* **ENTRIES SHOWN**
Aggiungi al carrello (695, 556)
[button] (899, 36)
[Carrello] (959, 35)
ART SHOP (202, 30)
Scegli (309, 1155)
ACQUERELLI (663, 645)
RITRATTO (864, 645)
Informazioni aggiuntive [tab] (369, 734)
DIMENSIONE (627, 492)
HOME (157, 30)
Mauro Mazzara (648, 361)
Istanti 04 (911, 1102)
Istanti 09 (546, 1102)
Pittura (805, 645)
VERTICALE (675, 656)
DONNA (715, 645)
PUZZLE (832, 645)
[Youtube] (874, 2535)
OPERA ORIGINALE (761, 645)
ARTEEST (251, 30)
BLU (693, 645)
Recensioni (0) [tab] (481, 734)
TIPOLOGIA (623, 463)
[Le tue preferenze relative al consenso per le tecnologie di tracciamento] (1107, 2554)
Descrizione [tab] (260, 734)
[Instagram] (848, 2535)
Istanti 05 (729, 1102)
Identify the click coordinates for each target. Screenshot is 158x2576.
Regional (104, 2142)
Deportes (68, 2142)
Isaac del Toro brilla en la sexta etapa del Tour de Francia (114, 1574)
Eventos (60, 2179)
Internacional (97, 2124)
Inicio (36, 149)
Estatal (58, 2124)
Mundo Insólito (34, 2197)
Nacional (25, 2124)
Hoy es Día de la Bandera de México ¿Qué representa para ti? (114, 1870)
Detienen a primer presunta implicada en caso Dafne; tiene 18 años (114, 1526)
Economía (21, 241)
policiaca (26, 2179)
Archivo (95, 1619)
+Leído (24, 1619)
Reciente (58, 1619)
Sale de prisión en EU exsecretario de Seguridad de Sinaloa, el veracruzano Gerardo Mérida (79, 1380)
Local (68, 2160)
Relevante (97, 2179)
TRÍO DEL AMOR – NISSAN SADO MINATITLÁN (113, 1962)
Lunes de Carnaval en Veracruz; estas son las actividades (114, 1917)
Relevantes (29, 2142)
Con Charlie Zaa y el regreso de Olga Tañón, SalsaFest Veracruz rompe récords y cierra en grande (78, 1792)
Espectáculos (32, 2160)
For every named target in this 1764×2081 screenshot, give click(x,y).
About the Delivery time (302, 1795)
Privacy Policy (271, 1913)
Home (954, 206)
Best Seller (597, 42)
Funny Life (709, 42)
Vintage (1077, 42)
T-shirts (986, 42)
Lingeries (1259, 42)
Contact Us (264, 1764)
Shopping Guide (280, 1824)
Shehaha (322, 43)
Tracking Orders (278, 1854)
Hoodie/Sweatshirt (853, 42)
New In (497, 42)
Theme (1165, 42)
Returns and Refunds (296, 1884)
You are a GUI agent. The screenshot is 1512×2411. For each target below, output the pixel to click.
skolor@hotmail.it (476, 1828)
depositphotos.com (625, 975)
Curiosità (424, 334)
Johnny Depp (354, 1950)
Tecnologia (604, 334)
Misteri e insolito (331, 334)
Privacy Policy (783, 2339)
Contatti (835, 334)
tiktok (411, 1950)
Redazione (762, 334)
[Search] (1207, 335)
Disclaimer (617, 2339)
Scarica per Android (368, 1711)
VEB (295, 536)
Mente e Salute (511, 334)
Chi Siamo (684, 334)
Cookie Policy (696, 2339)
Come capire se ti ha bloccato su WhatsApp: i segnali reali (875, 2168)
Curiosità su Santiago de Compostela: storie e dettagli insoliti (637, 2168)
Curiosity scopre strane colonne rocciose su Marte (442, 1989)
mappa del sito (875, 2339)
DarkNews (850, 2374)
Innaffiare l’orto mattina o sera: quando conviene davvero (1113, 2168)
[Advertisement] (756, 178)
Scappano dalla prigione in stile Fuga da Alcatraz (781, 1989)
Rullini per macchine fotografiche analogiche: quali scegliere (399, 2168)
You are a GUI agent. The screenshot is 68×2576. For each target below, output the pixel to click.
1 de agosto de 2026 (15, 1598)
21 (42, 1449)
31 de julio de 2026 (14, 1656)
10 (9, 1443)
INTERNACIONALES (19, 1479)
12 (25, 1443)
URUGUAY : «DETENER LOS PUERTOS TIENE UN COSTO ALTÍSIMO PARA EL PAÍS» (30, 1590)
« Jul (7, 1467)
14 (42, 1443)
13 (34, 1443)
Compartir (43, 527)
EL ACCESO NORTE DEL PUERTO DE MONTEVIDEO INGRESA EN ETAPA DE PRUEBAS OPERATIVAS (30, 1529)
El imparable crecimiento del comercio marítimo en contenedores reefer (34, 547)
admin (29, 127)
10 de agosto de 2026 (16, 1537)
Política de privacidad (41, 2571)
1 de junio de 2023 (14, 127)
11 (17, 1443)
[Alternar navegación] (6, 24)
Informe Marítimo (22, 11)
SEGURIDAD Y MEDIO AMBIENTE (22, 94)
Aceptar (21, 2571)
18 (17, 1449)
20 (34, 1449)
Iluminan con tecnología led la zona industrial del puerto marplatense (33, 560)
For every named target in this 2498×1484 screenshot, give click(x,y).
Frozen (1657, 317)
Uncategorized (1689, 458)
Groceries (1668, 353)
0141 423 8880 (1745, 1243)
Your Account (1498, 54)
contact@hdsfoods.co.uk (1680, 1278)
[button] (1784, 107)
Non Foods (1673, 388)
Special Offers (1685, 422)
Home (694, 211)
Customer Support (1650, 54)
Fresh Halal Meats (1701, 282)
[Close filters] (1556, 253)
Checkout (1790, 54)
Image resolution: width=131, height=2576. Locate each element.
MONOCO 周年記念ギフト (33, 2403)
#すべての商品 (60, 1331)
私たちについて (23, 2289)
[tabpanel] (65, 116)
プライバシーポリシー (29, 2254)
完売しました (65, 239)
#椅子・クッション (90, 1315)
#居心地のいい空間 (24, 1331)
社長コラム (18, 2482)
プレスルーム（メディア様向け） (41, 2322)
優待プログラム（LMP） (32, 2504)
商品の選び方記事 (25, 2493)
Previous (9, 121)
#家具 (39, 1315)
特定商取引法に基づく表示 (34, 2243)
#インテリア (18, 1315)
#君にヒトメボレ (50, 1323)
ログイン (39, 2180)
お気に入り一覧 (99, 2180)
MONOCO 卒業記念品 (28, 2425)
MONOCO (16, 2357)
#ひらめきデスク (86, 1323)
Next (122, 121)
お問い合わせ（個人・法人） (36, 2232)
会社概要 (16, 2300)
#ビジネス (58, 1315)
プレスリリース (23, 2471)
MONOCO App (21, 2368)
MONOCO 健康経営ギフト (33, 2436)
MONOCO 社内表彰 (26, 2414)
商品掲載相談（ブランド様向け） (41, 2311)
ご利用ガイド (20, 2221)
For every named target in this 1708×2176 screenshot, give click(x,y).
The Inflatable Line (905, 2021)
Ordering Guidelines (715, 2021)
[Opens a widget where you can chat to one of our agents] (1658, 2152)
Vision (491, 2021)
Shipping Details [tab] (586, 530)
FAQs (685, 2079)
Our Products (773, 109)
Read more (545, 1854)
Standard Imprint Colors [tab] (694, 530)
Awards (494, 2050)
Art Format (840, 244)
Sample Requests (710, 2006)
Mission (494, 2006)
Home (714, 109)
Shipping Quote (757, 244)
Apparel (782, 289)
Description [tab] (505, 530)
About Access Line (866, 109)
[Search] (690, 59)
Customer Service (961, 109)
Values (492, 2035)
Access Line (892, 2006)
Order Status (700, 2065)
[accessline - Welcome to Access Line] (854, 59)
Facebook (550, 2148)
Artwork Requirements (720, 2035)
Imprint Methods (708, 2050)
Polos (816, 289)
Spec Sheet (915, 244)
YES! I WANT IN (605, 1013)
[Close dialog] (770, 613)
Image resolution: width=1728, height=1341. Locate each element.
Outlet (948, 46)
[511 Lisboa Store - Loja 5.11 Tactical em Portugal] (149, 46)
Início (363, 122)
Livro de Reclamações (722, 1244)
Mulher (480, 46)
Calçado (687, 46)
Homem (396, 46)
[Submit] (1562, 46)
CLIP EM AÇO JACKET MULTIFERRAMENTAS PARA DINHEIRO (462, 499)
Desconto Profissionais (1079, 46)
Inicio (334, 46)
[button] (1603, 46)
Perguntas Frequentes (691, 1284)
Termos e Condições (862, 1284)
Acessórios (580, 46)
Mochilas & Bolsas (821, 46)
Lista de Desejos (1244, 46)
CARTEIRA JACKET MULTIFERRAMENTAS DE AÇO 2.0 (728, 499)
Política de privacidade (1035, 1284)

* **EXERCISE PROMPT**
Copy out only the lines of the records above from the one with "Iluminan con tecnología" through the one with "お気に入り一覧 (99, 2180)", exactly as they stand, both included.

* **FINISHED EXERCISE**
Iluminan con tecnología led la zona industrial del puerto marplatense (33, 560)
For every named target in this 2498×1484 screenshot, give click(x,y).
Frozen (1657, 317)
Uncategorized (1689, 458)
Groceries (1668, 353)
0141 423 8880 (1745, 1243)
Your Account (1498, 54)
contact@hdsfoods.co.uk (1680, 1278)
[button] (1784, 107)
Non Foods (1673, 388)
Special Offers (1685, 422)
Home (694, 211)
Customer Support (1650, 54)
Fresh Halal Meats (1701, 282)
[Close filters] (1556, 253)
Checkout (1790, 54)
Image resolution: width=131, height=2576. Locate each element.
MONOCO 周年記念ギフト (33, 2403)
#すべての商品 (60, 1331)
私たちについて (23, 2289)
[tabpanel] (65, 116)
プライバシーポリシー (29, 2254)
完売しました (65, 239)
#椅子・クッション (90, 1315)
#居心地のいい空間 (24, 1331)
社長コラム (18, 2482)
プレスルーム（メディア様向け） (41, 2322)
優待プログラム（LMP） (32, 2504)
商品の選び方記事 (25, 2493)
Previous (9, 121)
#家具 (39, 1315)
特定商取引法に基づく表示 (34, 2243)
#インテリア (18, 1315)
#君にヒトメボレ (50, 1323)
ログイン (39, 2180)
お気に入り一覧 (99, 2180)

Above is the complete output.